Data to examine START
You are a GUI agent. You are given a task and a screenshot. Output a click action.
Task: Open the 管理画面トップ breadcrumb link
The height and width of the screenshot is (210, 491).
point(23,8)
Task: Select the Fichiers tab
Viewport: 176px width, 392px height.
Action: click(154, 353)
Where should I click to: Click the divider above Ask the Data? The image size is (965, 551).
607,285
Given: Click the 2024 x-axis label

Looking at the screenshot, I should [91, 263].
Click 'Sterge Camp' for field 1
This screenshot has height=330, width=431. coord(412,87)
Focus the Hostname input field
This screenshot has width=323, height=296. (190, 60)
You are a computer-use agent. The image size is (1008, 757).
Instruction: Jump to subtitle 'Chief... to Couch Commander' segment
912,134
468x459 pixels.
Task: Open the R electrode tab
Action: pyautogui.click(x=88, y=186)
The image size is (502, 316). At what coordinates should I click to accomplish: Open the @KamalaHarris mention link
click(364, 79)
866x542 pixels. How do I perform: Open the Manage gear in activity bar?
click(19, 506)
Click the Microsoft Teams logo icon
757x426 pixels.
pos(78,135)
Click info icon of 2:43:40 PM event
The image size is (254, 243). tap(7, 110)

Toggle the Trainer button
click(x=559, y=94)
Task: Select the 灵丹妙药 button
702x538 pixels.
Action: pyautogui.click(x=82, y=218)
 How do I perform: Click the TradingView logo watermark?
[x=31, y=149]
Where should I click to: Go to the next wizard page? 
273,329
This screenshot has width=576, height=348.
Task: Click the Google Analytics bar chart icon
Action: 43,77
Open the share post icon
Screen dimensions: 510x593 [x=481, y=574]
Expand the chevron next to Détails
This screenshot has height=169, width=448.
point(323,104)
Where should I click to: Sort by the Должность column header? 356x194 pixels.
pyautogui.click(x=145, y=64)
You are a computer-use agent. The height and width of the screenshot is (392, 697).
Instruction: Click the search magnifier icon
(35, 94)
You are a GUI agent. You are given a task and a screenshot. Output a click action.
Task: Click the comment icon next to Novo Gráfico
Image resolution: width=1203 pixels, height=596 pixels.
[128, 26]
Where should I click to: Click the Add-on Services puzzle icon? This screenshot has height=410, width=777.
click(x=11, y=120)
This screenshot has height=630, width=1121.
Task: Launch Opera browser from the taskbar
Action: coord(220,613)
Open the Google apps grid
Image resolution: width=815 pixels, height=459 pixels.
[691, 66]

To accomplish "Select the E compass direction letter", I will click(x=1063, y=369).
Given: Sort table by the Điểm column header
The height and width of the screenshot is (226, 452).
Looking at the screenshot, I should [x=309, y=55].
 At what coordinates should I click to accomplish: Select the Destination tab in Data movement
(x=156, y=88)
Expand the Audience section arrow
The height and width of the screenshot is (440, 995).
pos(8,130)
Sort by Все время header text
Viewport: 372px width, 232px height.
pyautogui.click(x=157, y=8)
Data to examine END
[Work required] Go through the records above and copy every line holding the word "computer".

[Answer section]
You are a computer-use agent. The image size is (1008, 757).
You are a computer-use agent. The height and width of the screenshot is (392, 697).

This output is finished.